• [Complete the following]
1. Answer these questions using the excerpt on investment biases.
(a) What did Munger call the calamitous outcomes that clustered biases can contribute to?
(b) How many years of investments did the portfolio review at NGP Capital cover?
(c) Which measure do investors seek, and which do they try to minimize?
2. Transcribe the part of the excerpt on investment biases starting at "Munger observed that" and ending at "impacts investment performance.".
3. List every person and organization named in the excerpt on investment biases.
BEGIN Excerpt
Munger observed that biases tend to cluster, which can contribute to calamitous outcomes he called lalapaloozas: “When you get two or three of these psychological principles operating together, then you really get irrationality on a tremendous scale.” At NGP Capital, our investment experience corroborates this. In our portfolio review of investments made over fifteen years, we found that investments decisions that produced losses had three times more biases than those with outcomes that yielded a 3x or more return. While there is surely some Monday morning quarterbacking in this assessment, our internal review provides ample evidence that bias and noise negatively impacts investment performance.

Investor Returns: Seeking Alpha While Reducing Beta

Investors seek alpha while minimizing beta, two measures of superior investment performance. As both Berkshire Hathaway and NGP Capital have observed, good judgment is involved in both.
END Excerpt
BEGIN Given records
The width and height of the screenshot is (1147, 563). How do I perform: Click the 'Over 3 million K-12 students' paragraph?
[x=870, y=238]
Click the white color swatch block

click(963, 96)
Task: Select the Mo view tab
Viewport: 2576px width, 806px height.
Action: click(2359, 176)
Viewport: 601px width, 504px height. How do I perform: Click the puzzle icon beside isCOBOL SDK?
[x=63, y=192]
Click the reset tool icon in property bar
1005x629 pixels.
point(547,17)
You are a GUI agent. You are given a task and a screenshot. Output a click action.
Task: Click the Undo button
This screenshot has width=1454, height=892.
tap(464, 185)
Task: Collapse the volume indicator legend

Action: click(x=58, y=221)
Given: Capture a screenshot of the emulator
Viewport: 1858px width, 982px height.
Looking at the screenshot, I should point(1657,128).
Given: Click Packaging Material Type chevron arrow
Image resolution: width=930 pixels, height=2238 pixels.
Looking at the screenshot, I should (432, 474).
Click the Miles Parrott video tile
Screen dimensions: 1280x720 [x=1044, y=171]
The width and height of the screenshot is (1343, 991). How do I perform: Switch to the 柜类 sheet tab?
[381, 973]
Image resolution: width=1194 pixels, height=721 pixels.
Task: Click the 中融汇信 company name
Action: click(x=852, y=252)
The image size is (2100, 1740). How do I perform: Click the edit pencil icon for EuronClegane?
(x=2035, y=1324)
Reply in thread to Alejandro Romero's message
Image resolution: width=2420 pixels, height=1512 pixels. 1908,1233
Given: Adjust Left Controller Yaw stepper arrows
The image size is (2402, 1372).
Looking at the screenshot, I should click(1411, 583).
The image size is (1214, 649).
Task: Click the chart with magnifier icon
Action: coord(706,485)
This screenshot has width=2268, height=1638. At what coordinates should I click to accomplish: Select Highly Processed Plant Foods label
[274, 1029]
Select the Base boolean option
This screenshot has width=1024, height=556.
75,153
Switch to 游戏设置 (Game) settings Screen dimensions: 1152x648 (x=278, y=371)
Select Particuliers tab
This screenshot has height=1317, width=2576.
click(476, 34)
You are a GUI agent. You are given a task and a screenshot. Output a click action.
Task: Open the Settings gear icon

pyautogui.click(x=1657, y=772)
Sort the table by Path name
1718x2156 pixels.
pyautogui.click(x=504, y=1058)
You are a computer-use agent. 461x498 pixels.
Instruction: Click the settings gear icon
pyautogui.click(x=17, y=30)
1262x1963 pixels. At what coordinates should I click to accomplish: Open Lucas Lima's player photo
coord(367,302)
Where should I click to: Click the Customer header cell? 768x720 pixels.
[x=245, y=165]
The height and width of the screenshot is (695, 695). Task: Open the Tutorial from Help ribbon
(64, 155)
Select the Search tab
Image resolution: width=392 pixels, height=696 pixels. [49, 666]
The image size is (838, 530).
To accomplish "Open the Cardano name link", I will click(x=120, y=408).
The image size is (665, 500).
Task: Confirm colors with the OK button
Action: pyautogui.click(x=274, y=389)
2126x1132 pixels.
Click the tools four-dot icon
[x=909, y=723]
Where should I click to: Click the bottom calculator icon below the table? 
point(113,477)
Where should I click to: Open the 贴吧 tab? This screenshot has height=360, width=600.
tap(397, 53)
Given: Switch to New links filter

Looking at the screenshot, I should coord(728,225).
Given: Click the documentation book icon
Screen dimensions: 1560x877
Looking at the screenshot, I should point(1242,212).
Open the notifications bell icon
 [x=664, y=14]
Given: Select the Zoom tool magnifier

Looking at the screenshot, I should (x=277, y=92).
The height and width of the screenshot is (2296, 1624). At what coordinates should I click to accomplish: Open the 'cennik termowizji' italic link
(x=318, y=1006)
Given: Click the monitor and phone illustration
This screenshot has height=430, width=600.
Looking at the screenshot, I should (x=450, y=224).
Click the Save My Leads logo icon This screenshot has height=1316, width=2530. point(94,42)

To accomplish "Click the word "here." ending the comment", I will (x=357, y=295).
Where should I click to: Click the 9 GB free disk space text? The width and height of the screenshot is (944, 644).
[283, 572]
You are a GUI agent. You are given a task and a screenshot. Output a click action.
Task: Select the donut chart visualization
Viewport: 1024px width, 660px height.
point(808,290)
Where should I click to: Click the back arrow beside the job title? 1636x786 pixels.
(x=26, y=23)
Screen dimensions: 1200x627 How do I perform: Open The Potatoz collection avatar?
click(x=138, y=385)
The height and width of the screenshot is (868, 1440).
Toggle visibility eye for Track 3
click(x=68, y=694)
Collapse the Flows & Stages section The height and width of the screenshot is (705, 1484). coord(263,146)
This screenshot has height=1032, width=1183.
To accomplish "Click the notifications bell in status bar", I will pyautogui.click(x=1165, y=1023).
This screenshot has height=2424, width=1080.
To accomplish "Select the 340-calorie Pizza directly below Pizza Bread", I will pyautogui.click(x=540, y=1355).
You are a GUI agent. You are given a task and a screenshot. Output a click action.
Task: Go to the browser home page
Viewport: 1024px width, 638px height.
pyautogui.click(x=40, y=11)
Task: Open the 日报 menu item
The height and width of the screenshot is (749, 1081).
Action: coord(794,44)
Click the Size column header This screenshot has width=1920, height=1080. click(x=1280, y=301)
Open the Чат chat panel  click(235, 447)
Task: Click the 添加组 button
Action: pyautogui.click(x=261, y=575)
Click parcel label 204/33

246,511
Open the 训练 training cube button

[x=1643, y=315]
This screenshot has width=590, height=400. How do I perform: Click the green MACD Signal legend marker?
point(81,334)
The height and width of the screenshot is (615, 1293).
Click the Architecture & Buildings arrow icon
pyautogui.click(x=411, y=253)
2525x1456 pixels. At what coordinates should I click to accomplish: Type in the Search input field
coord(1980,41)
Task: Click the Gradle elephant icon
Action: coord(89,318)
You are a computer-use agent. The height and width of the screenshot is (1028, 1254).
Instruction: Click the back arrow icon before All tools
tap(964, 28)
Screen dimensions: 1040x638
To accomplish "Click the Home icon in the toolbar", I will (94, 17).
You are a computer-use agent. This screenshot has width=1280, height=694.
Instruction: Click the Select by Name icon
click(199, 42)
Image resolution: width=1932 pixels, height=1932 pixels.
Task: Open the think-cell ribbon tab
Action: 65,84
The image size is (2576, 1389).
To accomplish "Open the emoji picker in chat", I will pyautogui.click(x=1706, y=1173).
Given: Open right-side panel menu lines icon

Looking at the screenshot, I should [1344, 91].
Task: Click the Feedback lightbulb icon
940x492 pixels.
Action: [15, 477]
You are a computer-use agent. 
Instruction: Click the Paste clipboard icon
END Given records
• [Outputs for the tasks]
1.
(a) Lalapaloozas.
(b) Fifteen years.
(c) They seek alpha and try to minimize beta.

2.
Munger observed that biases tend to cluster, which can contribute to calamitous outcomes he called lalapaloozas: “When you get two or three of these psychological principles operating together, then you really get irrationality on a tremendous scale.” At NGP Capital, our investment experience corroborates this. In our portfolio review of investments made over fifteen years, we found that investments decisions that produced losses had three times more biases than those with outcomes that yielded a 3x or more return. While there is surely some Monday morning quarterbacking in this assessment, our internal review provides ample evidence that bias and noise negatively impacts investment performance.

3.
Munger
NGP Capital
Berkshire Hathaway